I have been trying to minimize piping going to two different cities. City A is located at $(0,4)$ and city B is located at $(6,3)$. The cities must connect to the $x$-axis (the main pipe line.) It is allowed to connect the piping from both cities to a middle point $M$ and then connect that point to the $x$-axis.
I've been able to set up a function giving length of the pipelines $f(x,y)$ using pythagorean theorem and adding up the three individual pipe lengths, and then minimizing numerically. I've found trying to minimize exactly with derivatives yields high-powered polynomials, and I don't believe there's a general way to solve it. Is there a more elegant way to find the minimum?

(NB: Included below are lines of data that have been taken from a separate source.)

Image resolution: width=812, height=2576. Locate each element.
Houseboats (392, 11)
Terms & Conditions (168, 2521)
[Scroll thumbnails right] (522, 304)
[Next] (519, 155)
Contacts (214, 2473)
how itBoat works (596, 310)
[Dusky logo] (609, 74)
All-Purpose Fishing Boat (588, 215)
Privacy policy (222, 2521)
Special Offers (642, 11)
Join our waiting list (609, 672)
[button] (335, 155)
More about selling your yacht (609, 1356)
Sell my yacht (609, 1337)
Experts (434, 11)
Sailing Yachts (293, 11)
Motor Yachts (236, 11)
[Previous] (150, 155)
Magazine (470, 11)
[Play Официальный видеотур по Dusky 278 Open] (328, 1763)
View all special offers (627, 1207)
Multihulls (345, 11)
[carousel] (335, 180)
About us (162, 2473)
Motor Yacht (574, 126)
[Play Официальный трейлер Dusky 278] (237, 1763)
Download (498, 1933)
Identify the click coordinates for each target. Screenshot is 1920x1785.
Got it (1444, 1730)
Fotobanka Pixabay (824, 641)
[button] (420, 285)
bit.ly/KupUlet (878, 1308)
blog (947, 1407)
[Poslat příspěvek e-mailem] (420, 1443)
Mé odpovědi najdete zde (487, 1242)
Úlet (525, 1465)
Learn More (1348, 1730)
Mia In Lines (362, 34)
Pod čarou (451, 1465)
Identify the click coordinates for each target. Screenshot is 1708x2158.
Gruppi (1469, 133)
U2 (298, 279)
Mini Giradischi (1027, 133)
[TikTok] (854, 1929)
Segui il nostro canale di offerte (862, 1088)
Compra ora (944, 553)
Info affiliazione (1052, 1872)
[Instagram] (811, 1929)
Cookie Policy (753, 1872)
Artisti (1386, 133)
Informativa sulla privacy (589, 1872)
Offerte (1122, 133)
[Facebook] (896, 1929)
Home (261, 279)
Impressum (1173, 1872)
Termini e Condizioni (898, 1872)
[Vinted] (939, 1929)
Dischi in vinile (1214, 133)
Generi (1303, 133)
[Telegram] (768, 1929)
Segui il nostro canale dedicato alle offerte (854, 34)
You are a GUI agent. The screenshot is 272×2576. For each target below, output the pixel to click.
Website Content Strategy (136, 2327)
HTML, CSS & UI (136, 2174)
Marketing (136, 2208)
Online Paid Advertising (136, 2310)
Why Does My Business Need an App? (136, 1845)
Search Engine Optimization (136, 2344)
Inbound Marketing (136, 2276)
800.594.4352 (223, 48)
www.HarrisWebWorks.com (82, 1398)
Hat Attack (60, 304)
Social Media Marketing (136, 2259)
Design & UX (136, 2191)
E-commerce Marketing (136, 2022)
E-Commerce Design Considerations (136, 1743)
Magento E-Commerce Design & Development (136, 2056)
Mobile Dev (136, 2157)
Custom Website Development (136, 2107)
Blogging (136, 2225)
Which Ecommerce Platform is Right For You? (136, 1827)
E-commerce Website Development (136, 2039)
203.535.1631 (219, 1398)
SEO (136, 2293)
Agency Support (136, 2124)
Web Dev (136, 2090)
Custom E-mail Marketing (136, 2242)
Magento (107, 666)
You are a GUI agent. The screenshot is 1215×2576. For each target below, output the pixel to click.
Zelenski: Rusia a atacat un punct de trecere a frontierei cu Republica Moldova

I have a friend who used a triangle center, I forget which one, to find the point, but he was not able to give me the coordinates this way.
Thanks for your help!
You are looking for the Fermat point, $M(x)$, of the triangle whose vertices are $A=(6,3)$, $B=(0,4)$, and $C=(x,0)$, and trying to minimize the value
$$d(x)=|AM|+|BM|+|CM|$$
According to this calculation, the acute angles between $\overline{AM},\overline{BM},$ and $\overline{CM}$ are all $\frac{2\pi}{3}$. Appealing to intuition, we see that $d(x)$ will be minimized when $M(x)=(x,y)$, that is, when $M$ sits directly above $C=(x,0)$. Using these two facts, we see that the Fermat point $M$ minimizing $d$ will be the intersection of the following two lines:
$$y=-\frac{x}{\sqrt{3}}+4\\y=\frac{x-6}{\sqrt{3}}+3$$
This is because these lines pass through the known points $A$ and $B$, and intersect each other and any vertical line at acute angles of $\frac{2\pi}{3}$. Their intersection occurs at $M=(3+\frac{\sqrt{3}}{2},\frac{7}{2}-\sqrt{3})$. Hence $C=(3+\frac{\sqrt{3}}{2},0)$, and a calculation shows that the minimum length of piping required is then
$$d(3+\frac{\sqrt{3}}{2})=\frac{7}{2}+3\sqrt{3}$$
Here is a picture illustrating our triangle, and the two lines given above, intersecting at the Fermat point:
$\hspace{1.75in}$
This problem is related to the Motorway problem, which can be solved using soap bubbles, as is discussed in this entertaining video.